Extremist preacher Anjem Choudary has lent his support to a new Muslim protection group, the Islamic Emergency Defence, with an emergency phoneline to report Islamophobia.
The new organisation, which Choudary has promoted on his Twitter feed, ostensibly aims to combat Islamophobic abuse, saying "it should not be the case that Muslims are intimidated into pacifism, or adopt a silent approach in the hope that the problem will just ‘disappear’.
"Hooliganism, for want of a better word, is unfortunately, on our streets and Muslims are being systematically targeted with physical and verbal abuse."
Anjem Choudary has lent his support to a new Muslim protection group
It continues: "This does not mean that Muslims should become hooligans themselves or resort to mindless violence like the perpetrators; however, he should neither remain passive."
The group advises Muslims to avoid places of potential danger, including "places where members of the public are likely to be under the influence of alcohol and drugs." It advises Muslims to avoid leaving their homes at night and to travel in groups.
"If there is no need for you to be outside, whether you are male or female, avoid it.

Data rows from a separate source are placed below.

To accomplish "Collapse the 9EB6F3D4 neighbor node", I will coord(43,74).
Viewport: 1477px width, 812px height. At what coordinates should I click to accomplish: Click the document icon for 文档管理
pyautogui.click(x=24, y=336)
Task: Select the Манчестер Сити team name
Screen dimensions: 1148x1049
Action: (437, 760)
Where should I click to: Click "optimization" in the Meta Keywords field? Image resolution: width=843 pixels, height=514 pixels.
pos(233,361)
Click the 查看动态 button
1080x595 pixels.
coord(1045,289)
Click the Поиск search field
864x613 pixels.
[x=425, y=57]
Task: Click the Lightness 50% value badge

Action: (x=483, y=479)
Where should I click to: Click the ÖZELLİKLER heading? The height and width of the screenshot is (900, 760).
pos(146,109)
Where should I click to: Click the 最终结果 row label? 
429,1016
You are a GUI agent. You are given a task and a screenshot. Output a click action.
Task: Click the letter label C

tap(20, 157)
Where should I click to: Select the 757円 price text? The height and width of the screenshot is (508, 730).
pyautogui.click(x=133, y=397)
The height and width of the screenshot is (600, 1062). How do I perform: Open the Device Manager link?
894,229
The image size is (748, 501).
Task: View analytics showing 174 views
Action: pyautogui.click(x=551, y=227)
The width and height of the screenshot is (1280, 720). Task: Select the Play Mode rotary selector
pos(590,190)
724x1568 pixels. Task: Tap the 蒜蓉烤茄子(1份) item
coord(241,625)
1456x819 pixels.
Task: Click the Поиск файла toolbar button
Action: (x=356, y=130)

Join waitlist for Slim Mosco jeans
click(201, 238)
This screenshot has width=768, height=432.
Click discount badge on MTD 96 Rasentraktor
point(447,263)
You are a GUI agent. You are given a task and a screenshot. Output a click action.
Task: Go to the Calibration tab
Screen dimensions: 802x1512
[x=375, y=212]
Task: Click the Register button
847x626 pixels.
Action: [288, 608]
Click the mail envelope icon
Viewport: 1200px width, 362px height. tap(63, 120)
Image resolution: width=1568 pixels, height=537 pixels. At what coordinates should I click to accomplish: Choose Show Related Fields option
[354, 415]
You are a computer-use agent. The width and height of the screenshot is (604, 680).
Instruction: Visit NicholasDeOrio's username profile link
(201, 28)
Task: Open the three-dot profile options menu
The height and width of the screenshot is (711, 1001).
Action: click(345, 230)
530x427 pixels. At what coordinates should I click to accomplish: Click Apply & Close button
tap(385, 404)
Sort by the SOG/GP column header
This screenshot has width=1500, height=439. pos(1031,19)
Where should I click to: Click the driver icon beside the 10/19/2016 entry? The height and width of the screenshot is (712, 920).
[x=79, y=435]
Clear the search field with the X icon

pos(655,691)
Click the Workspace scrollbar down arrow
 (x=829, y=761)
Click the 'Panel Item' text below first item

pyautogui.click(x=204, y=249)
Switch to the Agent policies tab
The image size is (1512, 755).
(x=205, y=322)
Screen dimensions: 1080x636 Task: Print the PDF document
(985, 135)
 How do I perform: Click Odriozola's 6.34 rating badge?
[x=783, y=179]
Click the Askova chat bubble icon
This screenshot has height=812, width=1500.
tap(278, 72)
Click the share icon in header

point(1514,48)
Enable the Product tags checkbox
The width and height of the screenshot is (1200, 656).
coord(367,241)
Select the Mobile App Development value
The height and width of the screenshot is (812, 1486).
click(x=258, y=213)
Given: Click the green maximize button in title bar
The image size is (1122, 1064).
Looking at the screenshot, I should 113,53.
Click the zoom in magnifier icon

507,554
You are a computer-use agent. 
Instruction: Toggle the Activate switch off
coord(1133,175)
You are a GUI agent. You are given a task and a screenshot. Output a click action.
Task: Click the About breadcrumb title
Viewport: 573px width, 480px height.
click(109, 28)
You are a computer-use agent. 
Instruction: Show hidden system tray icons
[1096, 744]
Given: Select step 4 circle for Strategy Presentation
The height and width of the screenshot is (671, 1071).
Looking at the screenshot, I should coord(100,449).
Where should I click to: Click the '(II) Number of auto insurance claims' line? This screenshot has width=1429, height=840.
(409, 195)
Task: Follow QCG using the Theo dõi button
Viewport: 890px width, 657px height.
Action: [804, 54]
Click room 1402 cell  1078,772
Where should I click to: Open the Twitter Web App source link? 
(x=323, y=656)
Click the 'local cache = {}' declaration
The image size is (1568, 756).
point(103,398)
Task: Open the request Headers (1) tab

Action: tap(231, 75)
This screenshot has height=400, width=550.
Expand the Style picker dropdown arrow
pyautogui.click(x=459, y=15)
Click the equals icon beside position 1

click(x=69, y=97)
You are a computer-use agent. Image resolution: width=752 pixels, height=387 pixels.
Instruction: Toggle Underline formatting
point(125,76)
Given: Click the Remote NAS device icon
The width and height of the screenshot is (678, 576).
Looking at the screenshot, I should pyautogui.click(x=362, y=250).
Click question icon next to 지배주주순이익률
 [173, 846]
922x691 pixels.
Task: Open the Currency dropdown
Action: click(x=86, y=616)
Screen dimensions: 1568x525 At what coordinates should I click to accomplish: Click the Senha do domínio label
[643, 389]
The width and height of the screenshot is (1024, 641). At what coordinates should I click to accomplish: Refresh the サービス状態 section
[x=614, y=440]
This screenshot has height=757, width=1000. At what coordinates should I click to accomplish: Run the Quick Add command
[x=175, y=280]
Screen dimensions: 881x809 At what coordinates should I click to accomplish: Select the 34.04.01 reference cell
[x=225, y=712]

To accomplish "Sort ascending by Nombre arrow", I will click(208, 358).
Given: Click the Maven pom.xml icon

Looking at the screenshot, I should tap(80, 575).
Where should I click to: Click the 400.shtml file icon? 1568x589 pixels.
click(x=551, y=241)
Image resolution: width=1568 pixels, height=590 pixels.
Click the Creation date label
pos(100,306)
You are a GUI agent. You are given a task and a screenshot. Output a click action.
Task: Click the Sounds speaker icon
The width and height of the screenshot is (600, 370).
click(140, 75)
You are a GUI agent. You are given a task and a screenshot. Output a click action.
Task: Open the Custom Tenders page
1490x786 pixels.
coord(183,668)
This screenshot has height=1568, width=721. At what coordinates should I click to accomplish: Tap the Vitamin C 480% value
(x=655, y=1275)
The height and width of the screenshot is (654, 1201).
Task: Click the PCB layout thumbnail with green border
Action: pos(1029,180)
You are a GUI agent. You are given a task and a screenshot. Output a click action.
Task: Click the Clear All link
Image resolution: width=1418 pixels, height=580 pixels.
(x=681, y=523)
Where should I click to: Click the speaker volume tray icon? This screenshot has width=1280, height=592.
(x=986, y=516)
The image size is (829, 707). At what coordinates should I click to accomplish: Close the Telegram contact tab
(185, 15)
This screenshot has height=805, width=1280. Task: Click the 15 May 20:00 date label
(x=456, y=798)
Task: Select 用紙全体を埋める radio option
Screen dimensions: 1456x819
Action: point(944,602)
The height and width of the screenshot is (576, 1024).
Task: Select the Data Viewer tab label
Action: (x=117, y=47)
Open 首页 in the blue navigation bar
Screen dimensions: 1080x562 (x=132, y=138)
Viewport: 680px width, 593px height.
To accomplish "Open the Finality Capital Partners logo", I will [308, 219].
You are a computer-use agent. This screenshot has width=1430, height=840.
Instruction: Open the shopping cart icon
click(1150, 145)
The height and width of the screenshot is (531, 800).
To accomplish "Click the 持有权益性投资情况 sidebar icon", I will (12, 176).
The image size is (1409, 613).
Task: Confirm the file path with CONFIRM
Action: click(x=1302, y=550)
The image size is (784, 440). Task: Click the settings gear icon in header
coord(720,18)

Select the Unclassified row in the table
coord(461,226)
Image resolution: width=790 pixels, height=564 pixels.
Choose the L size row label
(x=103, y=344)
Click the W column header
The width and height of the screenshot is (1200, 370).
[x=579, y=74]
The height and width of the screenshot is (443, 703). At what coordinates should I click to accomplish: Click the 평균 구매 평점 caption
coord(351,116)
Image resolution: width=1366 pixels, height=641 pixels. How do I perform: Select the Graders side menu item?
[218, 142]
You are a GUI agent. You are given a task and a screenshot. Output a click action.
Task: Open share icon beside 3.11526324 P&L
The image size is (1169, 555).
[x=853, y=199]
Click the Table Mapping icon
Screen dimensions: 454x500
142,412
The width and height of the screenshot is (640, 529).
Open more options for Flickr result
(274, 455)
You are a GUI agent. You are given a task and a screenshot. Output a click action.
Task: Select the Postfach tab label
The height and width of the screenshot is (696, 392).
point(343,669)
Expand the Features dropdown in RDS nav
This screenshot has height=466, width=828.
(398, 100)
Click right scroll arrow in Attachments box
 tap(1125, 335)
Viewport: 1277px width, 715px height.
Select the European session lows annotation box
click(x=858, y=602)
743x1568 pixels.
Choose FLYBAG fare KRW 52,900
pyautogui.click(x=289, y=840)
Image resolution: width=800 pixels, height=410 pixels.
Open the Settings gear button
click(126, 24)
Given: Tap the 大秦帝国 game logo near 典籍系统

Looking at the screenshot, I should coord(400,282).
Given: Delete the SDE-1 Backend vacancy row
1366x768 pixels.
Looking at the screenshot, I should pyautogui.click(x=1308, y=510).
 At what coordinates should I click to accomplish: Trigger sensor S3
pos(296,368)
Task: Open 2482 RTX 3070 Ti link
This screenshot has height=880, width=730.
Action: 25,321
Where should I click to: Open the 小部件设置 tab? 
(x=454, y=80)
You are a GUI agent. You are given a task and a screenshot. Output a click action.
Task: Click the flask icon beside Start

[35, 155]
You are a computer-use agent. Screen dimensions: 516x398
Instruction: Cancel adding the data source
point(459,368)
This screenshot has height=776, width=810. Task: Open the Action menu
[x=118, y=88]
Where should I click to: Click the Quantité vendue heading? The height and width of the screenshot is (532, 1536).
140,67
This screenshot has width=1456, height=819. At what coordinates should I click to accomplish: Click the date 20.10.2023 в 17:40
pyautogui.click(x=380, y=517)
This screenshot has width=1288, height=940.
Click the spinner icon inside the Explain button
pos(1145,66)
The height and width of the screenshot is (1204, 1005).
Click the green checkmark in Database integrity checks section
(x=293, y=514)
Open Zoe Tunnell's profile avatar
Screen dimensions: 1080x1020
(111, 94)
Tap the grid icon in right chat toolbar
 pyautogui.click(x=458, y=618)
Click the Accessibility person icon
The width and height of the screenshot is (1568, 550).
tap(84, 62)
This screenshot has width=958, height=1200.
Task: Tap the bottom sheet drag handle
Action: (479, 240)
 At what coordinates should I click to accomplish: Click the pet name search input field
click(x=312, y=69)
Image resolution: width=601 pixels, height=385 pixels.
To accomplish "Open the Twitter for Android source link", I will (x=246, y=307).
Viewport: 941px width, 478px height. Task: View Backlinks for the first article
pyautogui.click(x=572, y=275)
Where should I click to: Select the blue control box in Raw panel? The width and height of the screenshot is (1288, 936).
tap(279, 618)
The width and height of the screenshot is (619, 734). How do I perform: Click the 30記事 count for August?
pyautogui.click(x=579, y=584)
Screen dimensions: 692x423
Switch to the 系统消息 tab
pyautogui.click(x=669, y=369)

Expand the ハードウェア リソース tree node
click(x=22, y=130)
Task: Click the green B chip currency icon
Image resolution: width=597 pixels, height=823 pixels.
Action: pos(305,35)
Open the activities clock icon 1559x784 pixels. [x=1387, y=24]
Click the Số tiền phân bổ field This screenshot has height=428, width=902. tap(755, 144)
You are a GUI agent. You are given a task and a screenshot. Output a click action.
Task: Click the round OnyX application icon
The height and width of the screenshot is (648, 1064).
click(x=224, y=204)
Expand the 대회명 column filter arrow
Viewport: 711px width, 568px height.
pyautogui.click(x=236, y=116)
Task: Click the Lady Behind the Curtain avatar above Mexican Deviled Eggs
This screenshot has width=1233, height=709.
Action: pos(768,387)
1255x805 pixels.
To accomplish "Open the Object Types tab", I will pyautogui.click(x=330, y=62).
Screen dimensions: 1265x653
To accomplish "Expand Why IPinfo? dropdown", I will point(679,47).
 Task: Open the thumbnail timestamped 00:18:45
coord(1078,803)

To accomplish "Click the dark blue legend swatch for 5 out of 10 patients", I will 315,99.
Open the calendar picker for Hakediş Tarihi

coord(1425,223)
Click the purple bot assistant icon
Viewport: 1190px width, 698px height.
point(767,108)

It will make you more vulnerable, and Islamically it is also disliked."
Several bloggers and campaigners expressed unease at Choudary's backing for the group, which seeks volunteers to organise Muslim communities to prevent Islamophobic attacks.
The group's initial's IED are seen by some as being deliberately inflammatory, the same acronym as "Improvised Explosive Device", bombs used by militants to kill soldiers in Iraq and Afghanistan. The group denies any deliberate parallel.
Ex-Scotland Yard commander and terrorism expert John O’Connor told the Sun: “This is mocking Servicemen killed by IEDs. It shows their warped state of mind.”
Julie Siddiqui of the Islamic Society of Britain, and Labour MPs Sadiq Khan and Rushanara Ali have also criticised Choudary's backing of the group.